Dataset entries
^^^^
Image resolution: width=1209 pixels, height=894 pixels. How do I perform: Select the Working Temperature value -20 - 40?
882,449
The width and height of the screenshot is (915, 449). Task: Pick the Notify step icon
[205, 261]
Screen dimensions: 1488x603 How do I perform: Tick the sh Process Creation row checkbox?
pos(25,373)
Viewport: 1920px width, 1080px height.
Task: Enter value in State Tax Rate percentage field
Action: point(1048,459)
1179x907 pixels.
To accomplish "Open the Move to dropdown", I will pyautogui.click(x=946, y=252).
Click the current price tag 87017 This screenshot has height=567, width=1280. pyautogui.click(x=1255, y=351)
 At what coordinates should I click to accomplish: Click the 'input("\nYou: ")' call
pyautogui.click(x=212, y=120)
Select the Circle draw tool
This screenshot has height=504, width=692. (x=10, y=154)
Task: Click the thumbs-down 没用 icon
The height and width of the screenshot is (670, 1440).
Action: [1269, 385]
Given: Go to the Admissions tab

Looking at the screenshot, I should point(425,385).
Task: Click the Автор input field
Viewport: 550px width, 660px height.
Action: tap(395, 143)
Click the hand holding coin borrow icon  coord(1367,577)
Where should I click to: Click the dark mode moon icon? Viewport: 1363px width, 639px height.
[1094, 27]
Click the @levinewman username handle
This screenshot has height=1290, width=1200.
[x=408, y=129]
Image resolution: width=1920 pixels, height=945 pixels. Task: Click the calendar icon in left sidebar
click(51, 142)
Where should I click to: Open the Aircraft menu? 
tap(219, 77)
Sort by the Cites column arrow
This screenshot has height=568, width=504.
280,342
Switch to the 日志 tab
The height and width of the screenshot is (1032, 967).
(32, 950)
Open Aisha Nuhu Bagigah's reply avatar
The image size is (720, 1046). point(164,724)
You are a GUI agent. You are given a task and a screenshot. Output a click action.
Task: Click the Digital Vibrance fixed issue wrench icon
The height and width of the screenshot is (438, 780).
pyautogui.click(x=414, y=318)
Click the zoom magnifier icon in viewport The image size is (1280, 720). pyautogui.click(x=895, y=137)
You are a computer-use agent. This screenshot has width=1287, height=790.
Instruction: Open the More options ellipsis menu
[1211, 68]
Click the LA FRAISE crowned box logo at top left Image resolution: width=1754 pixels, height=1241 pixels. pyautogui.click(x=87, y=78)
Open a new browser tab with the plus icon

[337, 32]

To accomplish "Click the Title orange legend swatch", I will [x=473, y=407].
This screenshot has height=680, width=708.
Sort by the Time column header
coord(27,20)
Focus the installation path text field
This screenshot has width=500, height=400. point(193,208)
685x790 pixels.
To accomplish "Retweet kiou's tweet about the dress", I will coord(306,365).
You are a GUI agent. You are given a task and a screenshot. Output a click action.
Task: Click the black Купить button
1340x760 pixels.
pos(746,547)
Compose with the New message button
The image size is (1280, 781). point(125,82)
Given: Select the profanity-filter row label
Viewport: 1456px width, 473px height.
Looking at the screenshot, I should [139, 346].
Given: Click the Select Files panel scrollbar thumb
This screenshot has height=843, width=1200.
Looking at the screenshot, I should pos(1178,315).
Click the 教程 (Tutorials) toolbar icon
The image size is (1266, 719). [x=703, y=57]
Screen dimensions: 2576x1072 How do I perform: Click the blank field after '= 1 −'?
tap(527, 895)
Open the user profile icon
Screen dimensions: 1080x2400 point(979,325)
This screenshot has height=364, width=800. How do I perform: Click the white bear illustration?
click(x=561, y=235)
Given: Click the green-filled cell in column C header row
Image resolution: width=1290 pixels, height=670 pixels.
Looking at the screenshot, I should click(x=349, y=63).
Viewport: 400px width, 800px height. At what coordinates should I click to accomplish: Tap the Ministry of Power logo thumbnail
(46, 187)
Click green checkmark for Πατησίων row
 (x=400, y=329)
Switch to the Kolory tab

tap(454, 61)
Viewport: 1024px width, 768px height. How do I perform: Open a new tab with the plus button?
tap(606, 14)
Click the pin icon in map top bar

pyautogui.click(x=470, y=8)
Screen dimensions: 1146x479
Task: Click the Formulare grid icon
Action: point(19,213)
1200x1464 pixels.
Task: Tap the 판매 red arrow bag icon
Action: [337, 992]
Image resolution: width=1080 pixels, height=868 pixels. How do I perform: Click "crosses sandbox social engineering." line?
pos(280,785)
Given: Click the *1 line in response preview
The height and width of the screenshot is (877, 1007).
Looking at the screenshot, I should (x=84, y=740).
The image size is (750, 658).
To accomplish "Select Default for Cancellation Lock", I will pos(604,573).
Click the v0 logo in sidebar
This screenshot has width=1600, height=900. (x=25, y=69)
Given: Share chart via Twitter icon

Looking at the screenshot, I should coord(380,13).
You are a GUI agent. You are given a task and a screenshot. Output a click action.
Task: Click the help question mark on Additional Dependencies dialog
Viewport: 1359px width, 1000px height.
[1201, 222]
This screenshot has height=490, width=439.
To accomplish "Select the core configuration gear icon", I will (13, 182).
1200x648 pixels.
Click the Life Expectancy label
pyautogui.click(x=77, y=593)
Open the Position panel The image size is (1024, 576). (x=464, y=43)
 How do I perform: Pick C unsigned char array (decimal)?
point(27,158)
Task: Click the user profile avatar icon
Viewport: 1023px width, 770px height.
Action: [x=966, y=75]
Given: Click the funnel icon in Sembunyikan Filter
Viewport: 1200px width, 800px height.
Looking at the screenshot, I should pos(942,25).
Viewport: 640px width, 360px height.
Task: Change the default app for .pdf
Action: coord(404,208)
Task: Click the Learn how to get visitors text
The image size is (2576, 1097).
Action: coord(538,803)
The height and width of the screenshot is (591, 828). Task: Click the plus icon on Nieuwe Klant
^^^^
Brief
Write every entry out again exactly.

Solution to this problem
Image resolution: width=1209 pixels, height=894 pixels. How do I perform: Select the Working Temperature value -20 - 40?
882,449
The width and height of the screenshot is (915, 449). Task: Pick the Notify step icon
[205, 261]
Screen dimensions: 1488x603 How do I perform: Tick the sh Process Creation row checkbox?
pos(25,373)
Viewport: 1920px width, 1080px height.
Task: Enter value in State Tax Rate percentage field
Action: point(1048,459)
1179x907 pixels.
To accomplish "Open the Move to dropdown", I will pyautogui.click(x=946, y=252).
Click the current price tag 87017 This screenshot has height=567, width=1280. pyautogui.click(x=1255, y=351)
 At what coordinates should I click to accomplish: Click the 'input("\nYou: ")' call
pyautogui.click(x=212, y=120)
Select the Circle draw tool
This screenshot has height=504, width=692. (x=10, y=154)
Task: Click the thumbs-down 没用 icon
The height and width of the screenshot is (670, 1440).
Action: [1269, 385]
Given: Go to the Admissions tab

Looking at the screenshot, I should point(425,385).
Task: Click the Автор input field
Viewport: 550px width, 660px height.
Action: tap(395, 143)
Click the hand holding coin borrow icon  coord(1367,577)
Where should I click to: Click the dark mode moon icon? Viewport: 1363px width, 639px height.
[1094, 27]
Click the @levinewman username handle
This screenshot has height=1290, width=1200.
[x=408, y=129]
Image resolution: width=1920 pixels, height=945 pixels. Task: Click the calendar icon in left sidebar
click(51, 142)
Where should I click to: Open the Aircraft menu? 
tap(219, 77)
Sort by the Cites column arrow
This screenshot has height=568, width=504.
280,342
Switch to the 日志 tab
The height and width of the screenshot is (1032, 967).
(32, 950)
Open Aisha Nuhu Bagigah's reply avatar
The image size is (720, 1046). point(164,724)
You are a GUI agent. You are given a task and a screenshot. Output a click action.
Task: Click the Digital Vibrance fixed issue wrench icon
The height and width of the screenshot is (438, 780).
pyautogui.click(x=414, y=318)
Click the zoom magnifier icon in viewport The image size is (1280, 720). pyautogui.click(x=895, y=137)
You are a computer-use agent. This screenshot has width=1287, height=790.
Instruction: Open the More options ellipsis menu
[1211, 68]
Click the LA FRAISE crowned box logo at top left Image resolution: width=1754 pixels, height=1241 pixels. pyautogui.click(x=87, y=78)
Open a new browser tab with the plus icon

[337, 32]

To accomplish "Click the Title orange legend swatch", I will [x=473, y=407].
This screenshot has height=680, width=708.
Sort by the Time column header
coord(27,20)
Focus the installation path text field
This screenshot has width=500, height=400. point(193,208)
685x790 pixels.
To accomplish "Retweet kiou's tweet about the dress", I will coord(306,365).
You are a GUI agent. You are given a task and a screenshot. Output a click action.
Task: Click the black Купить button
1340x760 pixels.
pos(746,547)
Compose with the New message button
The image size is (1280, 781). point(125,82)
Given: Select the profanity-filter row label
Viewport: 1456px width, 473px height.
Looking at the screenshot, I should [139, 346].
Given: Click the Select Files panel scrollbar thumb
This screenshot has height=843, width=1200.
Looking at the screenshot, I should pos(1178,315).
Click the 教程 (Tutorials) toolbar icon
The image size is (1266, 719). [x=703, y=57]
Screen dimensions: 2576x1072 How do I perform: Click the blank field after '= 1 −'?
tap(527, 895)
Open the user profile icon
Screen dimensions: 1080x2400 point(979,325)
This screenshot has height=364, width=800. How do I perform: Click the white bear illustration?
click(x=561, y=235)
Given: Click the green-filled cell in column C header row
Image resolution: width=1290 pixels, height=670 pixels.
Looking at the screenshot, I should click(x=349, y=63).
Viewport: 400px width, 800px height. At what coordinates should I click to accomplish: Tap the Ministry of Power logo thumbnail
(46, 187)
Click green checkmark for Πατησίων row
 (x=400, y=329)
Switch to the Kolory tab

tap(454, 61)
Viewport: 1024px width, 768px height. How do I perform: Open a new tab with the plus button?
tap(606, 14)
Click the pin icon in map top bar

pyautogui.click(x=470, y=8)
Screen dimensions: 1146x479
Task: Click the Formulare grid icon
Action: point(19,213)
1200x1464 pixels.
Task: Tap the 판매 red arrow bag icon
Action: [337, 992]
Image resolution: width=1080 pixels, height=868 pixels. How do I perform: Click "crosses sandbox social engineering." line?
pos(280,785)
Given: Click the *1 line in response preview
The height and width of the screenshot is (877, 1007).
Looking at the screenshot, I should (x=84, y=740).
The image size is (750, 658).
To accomplish "Select Default for Cancellation Lock", I will pos(604,573).
Click the v0 logo in sidebar
This screenshot has width=1600, height=900. (x=25, y=69)
Given: Share chart via Twitter icon

Looking at the screenshot, I should coord(380,13).
You are a GUI agent. You are given a task and a screenshot. Output a click action.
Task: Click the help question mark on Additional Dependencies dialog
Viewport: 1359px width, 1000px height.
[1201, 222]
This screenshot has height=490, width=439.
To accomplish "Select the core configuration gear icon", I will (13, 182).
1200x648 pixels.
Click the Life Expectancy label
pyautogui.click(x=77, y=593)
Open the Position panel The image size is (1024, 576). (x=464, y=43)
 How do I perform: Pick C unsigned char array (decimal)?
point(27,158)
Task: Click the user profile avatar icon
Viewport: 1023px width, 770px height.
Action: [x=966, y=75]
Given: Click the funnel icon in Sembunyikan Filter
Viewport: 1200px width, 800px height.
Looking at the screenshot, I should pos(942,25).
Viewport: 640px width, 360px height.
Task: Change the default app for .pdf
Action: coord(404,208)
Task: Click the Learn how to get visitors text
The image size is (2576, 1097).
Action: coord(538,803)
The height and width of the screenshot is (591, 828). Task: Click the plus icon on Nieuwe Klant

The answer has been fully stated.